Randell stresses that successful multi-lateral implementation of SIFI and TBTF reforms face ongoing challenges related to: differences in national regulatory regimes; complexity of SIFI structures; incentive structures within firms and their effects on market practice; disputes about appropriate levels of bail-in; and the financing of resolution regimes. Davies discusses the UK and US experience regarding the perennial national regulatory difference: coordinated global regulatory approach tensions when trying to build operational regulatory machinery to deal with SIFIs. He concludes: ‘Both the UK and the US can be seen to be hedging their bets about whether co-ordinated resolution will work by putting in place measures likely to make it more probable that group entities established within their jurisdictions will be able to survive periods of financial stress – irrespective of what happens to the group as a whole.’  O’Brien reminds us that inter-jurisdictional tensions such as these are an ongoing feature of financial regulation: ‘The global financial crisis has highlighted the problem of how to create effective resolution schemes for systemically important institutions. This is not a new phenomenon. Exactly the same considerations were at play when the first systemic attempt was made to regulate capital markets in the United States in the aftermath of Roosevelt’s election in 1932. Then the contours of the problem were defined by state–federal rather than intergovernmental relations.’
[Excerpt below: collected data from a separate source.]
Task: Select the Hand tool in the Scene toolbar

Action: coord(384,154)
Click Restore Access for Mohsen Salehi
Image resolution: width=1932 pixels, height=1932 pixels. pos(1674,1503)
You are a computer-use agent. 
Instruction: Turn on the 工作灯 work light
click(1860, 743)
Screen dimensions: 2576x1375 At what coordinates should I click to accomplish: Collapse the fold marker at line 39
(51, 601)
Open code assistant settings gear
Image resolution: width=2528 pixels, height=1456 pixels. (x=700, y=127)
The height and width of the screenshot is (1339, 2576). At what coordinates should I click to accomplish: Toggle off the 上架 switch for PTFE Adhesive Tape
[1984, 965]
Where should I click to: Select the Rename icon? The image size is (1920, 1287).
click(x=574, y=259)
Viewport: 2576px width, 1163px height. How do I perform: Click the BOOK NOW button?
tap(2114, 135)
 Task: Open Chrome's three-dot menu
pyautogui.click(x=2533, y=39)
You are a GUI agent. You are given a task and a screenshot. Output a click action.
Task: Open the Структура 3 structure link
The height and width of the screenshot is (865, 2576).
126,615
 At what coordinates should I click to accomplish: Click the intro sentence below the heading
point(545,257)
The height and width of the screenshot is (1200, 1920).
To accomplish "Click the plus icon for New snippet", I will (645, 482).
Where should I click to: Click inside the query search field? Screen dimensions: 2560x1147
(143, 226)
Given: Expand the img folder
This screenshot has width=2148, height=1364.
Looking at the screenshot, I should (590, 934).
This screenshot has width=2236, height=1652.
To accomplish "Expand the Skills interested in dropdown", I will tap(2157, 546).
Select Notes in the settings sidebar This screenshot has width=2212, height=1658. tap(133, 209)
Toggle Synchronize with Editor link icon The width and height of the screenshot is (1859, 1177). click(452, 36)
Prominent national and international regulatory actors remain aware that the structural problems associated with SIFIs remain. For example, Andrew Haldane, Chief Economist and Executive Director, Monetary Analysis & Statistics at the Bank of England: ‘Too big-to-fail is far from gone. It is even more important that it is not forgotten.’ Mr Haldane is undoubtedly correct but any regulatory initiatives, whether national or international, have to develop within hotly contested political environments in which there is still widespread suspicion about the size and risk profiles of many financial institutions. For example US Democratic Senator Elizabeth Warren, supported not only by her Democratic colleague Senator Maria Cantwell, but also by Republican Senator John McCain and Independent Senator Angus King, argues that: ‘..over five years after the crash, the big banks are more concentrated and more interconnected and their appetite for excessively risky behavior is unchanged. The biggest banks are substantially bigger than they were in 2008.’

Nevertheless, there has been positive progress on a number of fronts regarding too big to fail. For example in: assessment and designation; additional loss absorption; supervisory intensity; effective resolution; and strengthened core infrastructure. The FSB has reported that the G20 will continue to promote efforts to improve information sharing between jurisdictions, implement remaining elements of its existing reform agenda, increase legal certainty in cross-border resolution cases and promote international compliance with the key attributes of its effective resolution regimes for financial institutions. In its 27 October 2014 report on structural banking reform to G20 Leaders in preparation for the Brisbane Summit, the FSB reports on these developments and its cooperative relationship with key international actors such as the International Monetary Fund (IMF) and Organisation for Economic Cooperation and Development (OECD). A key strategic priority for all these bodies is: ‘..the importance of ongoing monitoring of market reactions (both domestically and offshore) during the implementation phase.’  So in terms of dealing with the problems associated with too big to fail financial institutions some of the regulatory dots have indeed been connected but much still remains to be done. It is to be hoped that more progress will indeed be made later this month in Brisbane at the G20 Leaders Summit.